[EXCERPTED TEXT — start]

# Yellow Fever vaccinations - where?



## Froglet

Hi,

I'll be traveling to Kenya soon and I need to get a Yellow Fever vaccination. Can anyone recommend a place to go?

Thanks


----------



## twowheelsgood

Jumeirah Medical Centre do them but you have to 'book' the vaccine in advance so they can get it in. Its where my employer gets things done.

We didnt need to have Yellow Fever when we went to Kenya - are you sure you need it ?


----------



## Nursemanit

If the connecting flight is in a Yellow Fever country they will need it so it is really airline dependent.


----------



## tootall

We send our guys here:

Occupational Health International | PO Box 2547, Dubai, UAE
1st Floor,Rigga Business Center, Al Rigga Road
Occupational Health International is a part of Gulf Healthcare International Group

t. +971 4 230 64 00 

Was 460 AED last time.


----------



## Chocoholic

Froglet said:


> Hi,
> 
> I'll be traveling to Kenya soon and I need to get a Yellow Fever vaccination. Can anyone recommend a place to go?
> 
> Thanks


No you don't. You only need the Yellow Fever vaccine IF you're COMING from a country that has Yellow Fever. If you're travelling from the UAE, it doesn't apply.

Trust me on this - been to Kenya, South Africa and Botswana in the last year - not required.

Don't put garbage in your body unless you absolutely have to.


----------



## Froglet

I just went to get the vaccination. It was required...

Interesting to hear that no one knows for sure though. But, better be safe than sorry. Would be pity if I wouldn't be able to get back into Dubai because I don't have the certificate to prove that I got the vaccination.

[EXCERPTED TEXT — finish]

• AIM OF THE EXERCISE
Write the next part of the forum thread on getting a Yellow Fever vaccination for a trip to Kenya, picking up after its last post. The records have no connection to the forum thread about Yellow Fever vaccinations.

[EXERCISE DATA — start]

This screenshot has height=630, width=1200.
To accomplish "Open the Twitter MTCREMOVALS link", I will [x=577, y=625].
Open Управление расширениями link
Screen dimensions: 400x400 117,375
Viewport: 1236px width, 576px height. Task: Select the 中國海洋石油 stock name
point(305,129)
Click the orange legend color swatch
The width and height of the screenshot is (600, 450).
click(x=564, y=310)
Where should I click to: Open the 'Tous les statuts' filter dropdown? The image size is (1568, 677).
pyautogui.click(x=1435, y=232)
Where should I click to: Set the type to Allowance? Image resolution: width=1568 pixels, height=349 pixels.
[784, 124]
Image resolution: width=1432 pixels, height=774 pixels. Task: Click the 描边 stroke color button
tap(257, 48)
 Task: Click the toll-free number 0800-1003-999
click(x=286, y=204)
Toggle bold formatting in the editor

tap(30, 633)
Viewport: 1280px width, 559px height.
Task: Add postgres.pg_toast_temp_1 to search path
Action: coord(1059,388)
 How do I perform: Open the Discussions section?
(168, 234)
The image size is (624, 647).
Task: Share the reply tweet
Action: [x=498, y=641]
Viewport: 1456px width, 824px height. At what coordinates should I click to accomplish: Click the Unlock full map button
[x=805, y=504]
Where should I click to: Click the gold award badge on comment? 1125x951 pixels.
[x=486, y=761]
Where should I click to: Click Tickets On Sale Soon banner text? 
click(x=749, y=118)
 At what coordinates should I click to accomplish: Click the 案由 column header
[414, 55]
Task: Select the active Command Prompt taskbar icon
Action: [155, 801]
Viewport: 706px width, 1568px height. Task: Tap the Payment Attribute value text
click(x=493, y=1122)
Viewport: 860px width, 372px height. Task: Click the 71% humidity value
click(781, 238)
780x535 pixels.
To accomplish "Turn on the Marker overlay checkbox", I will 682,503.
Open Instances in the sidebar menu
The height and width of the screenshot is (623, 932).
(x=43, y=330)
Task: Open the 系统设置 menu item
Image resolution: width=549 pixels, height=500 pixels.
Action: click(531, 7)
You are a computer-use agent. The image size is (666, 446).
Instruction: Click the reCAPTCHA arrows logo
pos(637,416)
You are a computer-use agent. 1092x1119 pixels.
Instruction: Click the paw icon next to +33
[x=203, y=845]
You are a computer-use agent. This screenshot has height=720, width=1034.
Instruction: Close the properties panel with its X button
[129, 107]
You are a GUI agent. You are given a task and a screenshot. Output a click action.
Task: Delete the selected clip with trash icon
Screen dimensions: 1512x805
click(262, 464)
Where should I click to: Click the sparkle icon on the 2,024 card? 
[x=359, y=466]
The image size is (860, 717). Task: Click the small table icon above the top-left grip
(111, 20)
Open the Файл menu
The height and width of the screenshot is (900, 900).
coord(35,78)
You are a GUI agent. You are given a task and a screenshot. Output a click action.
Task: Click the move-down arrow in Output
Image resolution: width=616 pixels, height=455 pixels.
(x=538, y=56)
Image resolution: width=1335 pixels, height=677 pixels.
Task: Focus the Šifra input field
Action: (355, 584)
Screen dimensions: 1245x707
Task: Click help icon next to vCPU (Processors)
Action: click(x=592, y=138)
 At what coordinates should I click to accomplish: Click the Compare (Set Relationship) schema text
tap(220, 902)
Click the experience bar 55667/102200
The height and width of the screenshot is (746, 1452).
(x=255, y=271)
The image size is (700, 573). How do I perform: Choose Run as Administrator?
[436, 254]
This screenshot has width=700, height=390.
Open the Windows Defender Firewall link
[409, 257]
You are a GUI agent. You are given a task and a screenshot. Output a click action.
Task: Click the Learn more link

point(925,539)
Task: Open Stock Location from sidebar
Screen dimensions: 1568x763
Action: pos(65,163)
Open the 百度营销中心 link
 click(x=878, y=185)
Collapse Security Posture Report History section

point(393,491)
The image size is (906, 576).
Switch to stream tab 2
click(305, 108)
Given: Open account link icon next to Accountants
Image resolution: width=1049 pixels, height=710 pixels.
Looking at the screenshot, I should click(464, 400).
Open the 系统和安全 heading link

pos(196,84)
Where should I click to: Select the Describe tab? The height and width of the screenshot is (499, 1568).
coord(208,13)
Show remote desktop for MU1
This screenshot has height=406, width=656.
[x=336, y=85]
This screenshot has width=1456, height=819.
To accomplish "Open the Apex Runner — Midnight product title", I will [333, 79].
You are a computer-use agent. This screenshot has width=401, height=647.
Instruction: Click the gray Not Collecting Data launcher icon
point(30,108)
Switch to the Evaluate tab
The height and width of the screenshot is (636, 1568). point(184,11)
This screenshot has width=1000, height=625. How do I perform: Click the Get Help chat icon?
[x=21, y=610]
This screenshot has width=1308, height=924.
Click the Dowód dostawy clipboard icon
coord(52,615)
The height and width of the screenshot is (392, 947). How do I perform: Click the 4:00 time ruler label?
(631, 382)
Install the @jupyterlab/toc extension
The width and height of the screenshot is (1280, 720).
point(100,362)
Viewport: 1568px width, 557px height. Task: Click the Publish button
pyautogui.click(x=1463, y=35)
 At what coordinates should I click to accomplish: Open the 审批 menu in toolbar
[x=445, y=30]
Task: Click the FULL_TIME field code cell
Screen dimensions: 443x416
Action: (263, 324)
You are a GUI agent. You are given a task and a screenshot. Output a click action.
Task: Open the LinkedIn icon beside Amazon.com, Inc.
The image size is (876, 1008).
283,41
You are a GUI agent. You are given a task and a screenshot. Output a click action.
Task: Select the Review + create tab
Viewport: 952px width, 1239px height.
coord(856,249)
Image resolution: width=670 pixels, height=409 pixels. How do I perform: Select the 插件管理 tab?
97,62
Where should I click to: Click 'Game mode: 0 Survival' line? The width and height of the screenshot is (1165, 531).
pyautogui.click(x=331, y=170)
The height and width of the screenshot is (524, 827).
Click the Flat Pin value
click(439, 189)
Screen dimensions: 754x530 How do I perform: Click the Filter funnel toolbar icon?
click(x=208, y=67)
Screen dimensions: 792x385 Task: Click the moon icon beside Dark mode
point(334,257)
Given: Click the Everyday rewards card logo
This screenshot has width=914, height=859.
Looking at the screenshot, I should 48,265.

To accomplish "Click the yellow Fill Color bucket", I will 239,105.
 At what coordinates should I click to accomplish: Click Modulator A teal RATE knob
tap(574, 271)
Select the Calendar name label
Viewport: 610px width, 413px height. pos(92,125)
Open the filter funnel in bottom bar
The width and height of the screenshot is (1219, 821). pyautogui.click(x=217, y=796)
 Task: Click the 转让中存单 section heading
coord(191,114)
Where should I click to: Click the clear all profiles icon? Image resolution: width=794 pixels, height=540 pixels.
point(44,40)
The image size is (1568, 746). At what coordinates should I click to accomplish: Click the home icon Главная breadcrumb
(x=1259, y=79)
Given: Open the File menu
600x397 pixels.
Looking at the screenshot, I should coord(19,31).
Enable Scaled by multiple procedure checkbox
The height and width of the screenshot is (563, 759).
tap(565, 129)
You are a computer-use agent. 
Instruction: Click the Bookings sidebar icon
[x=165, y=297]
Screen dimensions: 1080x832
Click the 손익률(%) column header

[EXERCISE DATA — finish]

• RESPONSE AREA
----------



## Chocoholic

Froglet said:


> I just went to get the vaccination. It was required...
> 
> Interesting to hear that no one knows for sure though. But, better be safe than sorry. Would be pity if I wouldn't be able to get back into Dubai because I don't have the certificate to prove that I got the vaccination.


Always check WHO guidelines. Honestly hubster was working in Kenya for a year - it's not needed. They only ask for it, if you travel from a country that has yellow fever. There hasn't been a case of Yellow fever in Kenya for years.

Malaria is a bigger problem. DO NOT, I repeat DO NOT take the Malaria medications. They don't stop you getting Malaria, but merely suppress it and the docs can't find out which strain you have to treat it and in some cases this is too late. If you get Malaria, with the correct meds, you'll be fine in 3 days.


----------



## Chocoholic

Here you go. This is my 'go to' guide from the WHO. Recommended, but not compulsory.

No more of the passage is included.